About Place Journal, Volume II Issue I
The Wedding Tree
“The earth will have an answer,” he said, as we sat on the roots of our favorite tree in the gardens, just off the Main Rd. in Claremont, a southern suburb of Cape Town, where nearly ten years ago, I spent a winter and a spring. I wanted to believe him, too, this kind Zimbabwean musician-friend, Dingiswayo, who had spent hours upon hours playing the mbira, more commonly known as a “thumb-piano,” with me. That afternoon, he had wanted to meet outdoors, in public, for my first “jam session,” my culminating “concert,” before I boarded the plane to return to the U.S.

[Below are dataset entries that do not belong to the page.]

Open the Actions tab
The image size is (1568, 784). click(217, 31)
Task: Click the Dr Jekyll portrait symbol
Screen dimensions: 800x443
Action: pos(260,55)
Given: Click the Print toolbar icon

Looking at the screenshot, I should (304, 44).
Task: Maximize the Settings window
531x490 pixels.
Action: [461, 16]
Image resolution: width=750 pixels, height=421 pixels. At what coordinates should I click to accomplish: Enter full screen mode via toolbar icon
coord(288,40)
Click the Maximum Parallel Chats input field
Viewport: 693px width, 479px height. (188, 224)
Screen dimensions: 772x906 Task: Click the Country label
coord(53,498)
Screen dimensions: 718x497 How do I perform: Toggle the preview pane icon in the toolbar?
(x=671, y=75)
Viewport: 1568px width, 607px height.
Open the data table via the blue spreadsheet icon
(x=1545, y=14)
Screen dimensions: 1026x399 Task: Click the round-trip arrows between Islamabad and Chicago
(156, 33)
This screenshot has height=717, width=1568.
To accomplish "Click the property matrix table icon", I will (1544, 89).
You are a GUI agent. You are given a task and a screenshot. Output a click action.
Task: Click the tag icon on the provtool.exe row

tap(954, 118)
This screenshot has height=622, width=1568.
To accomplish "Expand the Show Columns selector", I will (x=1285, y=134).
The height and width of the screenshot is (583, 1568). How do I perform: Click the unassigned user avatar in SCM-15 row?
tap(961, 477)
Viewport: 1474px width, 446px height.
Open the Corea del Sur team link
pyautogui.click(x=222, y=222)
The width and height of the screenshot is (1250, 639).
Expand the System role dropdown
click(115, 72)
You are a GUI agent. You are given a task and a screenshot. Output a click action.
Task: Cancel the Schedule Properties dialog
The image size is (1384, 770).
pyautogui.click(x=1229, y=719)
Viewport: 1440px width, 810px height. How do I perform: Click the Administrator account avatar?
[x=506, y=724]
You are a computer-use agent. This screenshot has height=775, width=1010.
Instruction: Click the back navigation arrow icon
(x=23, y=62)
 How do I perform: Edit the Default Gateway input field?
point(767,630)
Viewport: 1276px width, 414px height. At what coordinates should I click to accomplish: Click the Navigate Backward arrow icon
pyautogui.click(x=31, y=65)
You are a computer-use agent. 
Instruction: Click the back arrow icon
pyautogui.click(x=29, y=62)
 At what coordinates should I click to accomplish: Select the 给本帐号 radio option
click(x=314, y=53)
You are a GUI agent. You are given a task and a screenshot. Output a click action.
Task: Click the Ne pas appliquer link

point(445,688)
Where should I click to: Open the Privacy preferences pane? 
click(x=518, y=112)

The Arderne Gardens were a stone’s throw from my apartment; I walked through them almost every day on my way to the university. Some of the oldest trees on the continent stood in those gardens, hosts to hundreds of visitors strolling under the canopy of leaves, getting married on the lawns, taking a respite from the city’s asphalt. The Wedding Tree whose roots served as our benches that day was a Moreton Bay Fig tree, native to Australia and known for its eruptive and disruptive roots that stretch interminably across terrains. From the day I set foot on the Cape, I was transfixed by these trees. Their roots seemed to be branches themselves, holding the earth like fingers.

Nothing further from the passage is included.